Ward certainly isn't raising any objections to the new offense, even though it will mean extra playbook study for the four-time Pro Bowler since he will move around more than in past seasons.
Ward is particularly excited about the opportunity to line up as a slot receiver, particularly when the Steelers spread the field and are in no-huddle mode. The nine-year veteran said it will make him much harder to defend than when he is on the outside and opposing teams have the option of giving their cornerback help from a safety.
"Me playing slot a lot more takes the double-team off me," said Ward, who is poised to break John Stallworth's team record for career receiving yards this season. "When you know where I'm at all the time as far as being on the outside, you can play Cover 2 to Hines all of the time. Now, Hines can play outside, inside, line up in the backfield, move around to a lot of positions. It's going to give me a lot more opportunities, but it should help open up a lot of things for other guys."
That includes running back Willie Parker.
Ward said a more wide-open offense doesn't mean the Steelers will get away from running the ball. They will, he said, take a more creative approach to moving the ball, and that includes shorter passes that should help make Roethlisberger and the offense more efficient.

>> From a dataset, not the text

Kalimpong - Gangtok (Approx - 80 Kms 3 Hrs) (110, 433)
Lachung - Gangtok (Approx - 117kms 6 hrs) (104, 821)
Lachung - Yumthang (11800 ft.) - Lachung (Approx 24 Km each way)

The Steelers ranked sixth in the NFL last season in third-down conversions, but Ward said he expects them to improve on their conversion rate of 42.9 percent.
"You pick up 5 yards on every down, and you ought to have success on third-down conversions, and that's what we want, to go get our third-down conversion a little higher, our completion percentage a little higher," said Ward, who had four consecutive 1,000-yard receiving seasons from 2001-04. "You don't have to go deep all of the time. You can have an effective passing game short, nitpick here and there, and then take your shots when the opportunity presents itself."